Paul Ryan has to tell us what we want to hear, not the truth to get elected. (photo: Getty Images)

Why Republicans Have to Lie
By Michael Tomasky, The Daily Beast
16 August 12
f I were writing a political novel about a presidential campaign, I would never dare have the government-hating, free-market, Rand-adulating vice presidential candidate of the right-wing party have inherited his fortune from a grandfather who made his money from government contracts. It's too obvious, too pat. A fiction editor would say, "Come on, Tomasky, this is just too heavy-handed."
Especially if the same candidate and his running mate were attacking the other guy with a lie that specifically distorted what he'd said about, of all things, roads and bridges! ("You didn't build that.") Grandpappy Ryan did exactly what Obama says other people did to help small businesses thrive. He built the roads. And he was paid to do so by government contracts. Forget fiction. That's even too pat for Hollywood.
Ryan tries to address this by saying there's no contradiction between the source of his wealth and his views because of course he's not anti-government, that's a caricature of his views, etc etc. This is absurd. No one who got into politics because of some arrested-development reaction to reading Ayn Rand is pro-government. He can talk pretty to Ryan Lizza, knowing that he's talking to New Yorker readers, and try to pass himself off as nuanced, but there's nothing nuanced about the numbers.
Back in 2001, Paul O'Neill wrote some talking points as debate prep for Dubya. As Jon Chait wrote in my journal, Democracy, of those talking points:
One frankly conceded, “The public prefers spending on things like health care and education over cutting taxes. It’s crucial that your remarks make clear that there is no trade-off here.”

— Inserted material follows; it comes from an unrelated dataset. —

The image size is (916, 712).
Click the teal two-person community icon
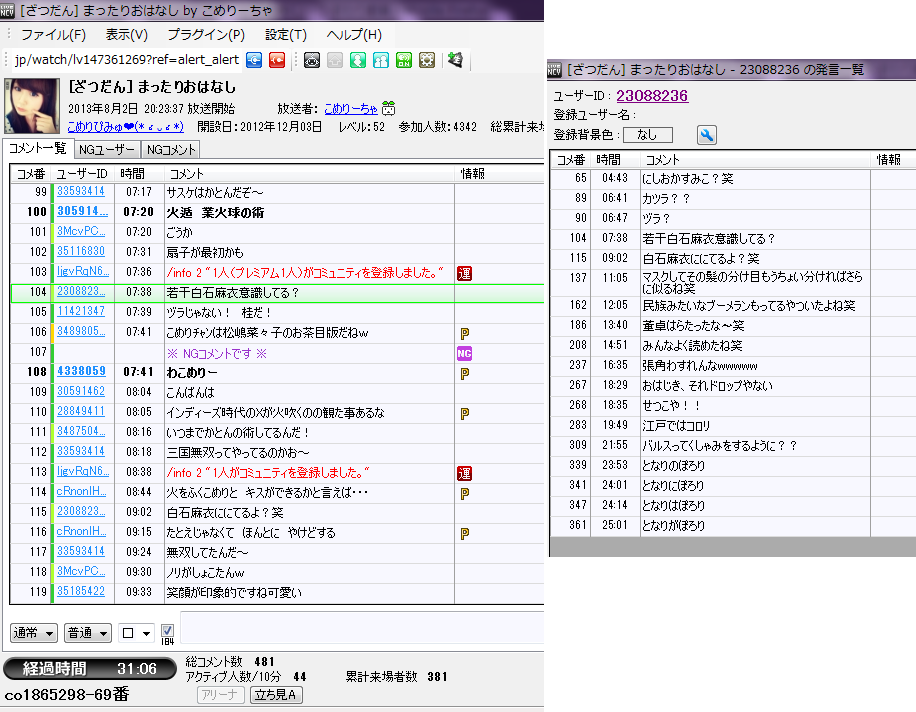pyautogui.click(x=381, y=60)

Put more bluntly, what O'Neill was saying here is: You have to lie. By definition, you have to lie. You can't tell people that tax-cutting will result in less money for these programs, which is the truth, so you/we Republicans have to invent a fiction of no trade-offs, of a free market that can deliver everything. What Bush delivered to us was essentially no net job growth in eight years and the worst crisis in 80.
So the Ryan-Romney ticket, as it should properly be called, has to say things like "we want government to do the things it does well." Romney has to say things like he said on TV this morning, "No one is talking about deregulating Wall Street," when in fact he is talking about exactly that. Because they can't tell the truth and hope to get elected.

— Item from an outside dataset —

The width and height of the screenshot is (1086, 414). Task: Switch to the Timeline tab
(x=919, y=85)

"What we're going to do here is make sure society's very richest people have a lot more money. Our theory is they will spend it and that will help the whole economy. History hasn't been kind to this idea, but it's our theory and we're sticking to it. These are the people who pay us to run, after all. Besides which, we really don't like poor people; we think at bottom that it's their fault they're poor, so it doesn't really matter to us whether anything trickles down to them." That's the truth. How would that sell?